### PROBLEM DETAILS
Reproduce, exactly and in full, only the lines below from the one containing "Instruction: Click the" through the one containing "Open the File".

--- START ---

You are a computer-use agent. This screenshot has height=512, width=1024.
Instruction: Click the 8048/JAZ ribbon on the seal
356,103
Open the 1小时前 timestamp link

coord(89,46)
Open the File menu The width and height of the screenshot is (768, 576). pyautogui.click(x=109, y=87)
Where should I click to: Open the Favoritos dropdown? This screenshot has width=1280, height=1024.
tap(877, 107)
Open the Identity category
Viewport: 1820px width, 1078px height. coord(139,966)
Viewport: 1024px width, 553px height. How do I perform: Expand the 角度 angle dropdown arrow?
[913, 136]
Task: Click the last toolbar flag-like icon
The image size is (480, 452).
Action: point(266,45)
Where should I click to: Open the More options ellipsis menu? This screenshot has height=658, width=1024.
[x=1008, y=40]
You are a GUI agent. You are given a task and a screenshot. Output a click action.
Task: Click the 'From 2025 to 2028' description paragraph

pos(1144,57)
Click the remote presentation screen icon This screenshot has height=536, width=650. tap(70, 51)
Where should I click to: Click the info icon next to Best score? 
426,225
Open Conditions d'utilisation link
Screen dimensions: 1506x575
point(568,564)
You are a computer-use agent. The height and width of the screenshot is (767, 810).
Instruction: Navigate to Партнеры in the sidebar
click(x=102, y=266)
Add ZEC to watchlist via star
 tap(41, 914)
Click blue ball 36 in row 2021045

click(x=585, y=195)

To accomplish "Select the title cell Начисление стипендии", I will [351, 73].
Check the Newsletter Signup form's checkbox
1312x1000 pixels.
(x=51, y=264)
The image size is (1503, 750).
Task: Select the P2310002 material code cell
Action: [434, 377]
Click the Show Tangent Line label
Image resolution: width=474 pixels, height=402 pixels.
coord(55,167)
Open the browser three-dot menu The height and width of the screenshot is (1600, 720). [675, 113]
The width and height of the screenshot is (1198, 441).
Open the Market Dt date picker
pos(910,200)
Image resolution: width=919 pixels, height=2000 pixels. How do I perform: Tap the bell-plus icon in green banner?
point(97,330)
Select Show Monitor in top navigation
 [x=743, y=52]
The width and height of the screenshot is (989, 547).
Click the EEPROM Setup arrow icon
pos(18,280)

--- END ---

### TASK ANSWER
Instruction: Click the 8048/JAZ ribbon on the seal
356,103
Open the 1小时前 timestamp link

coord(89,46)
Open the File menu The width and height of the screenshot is (768, 576). pyautogui.click(x=109, y=87)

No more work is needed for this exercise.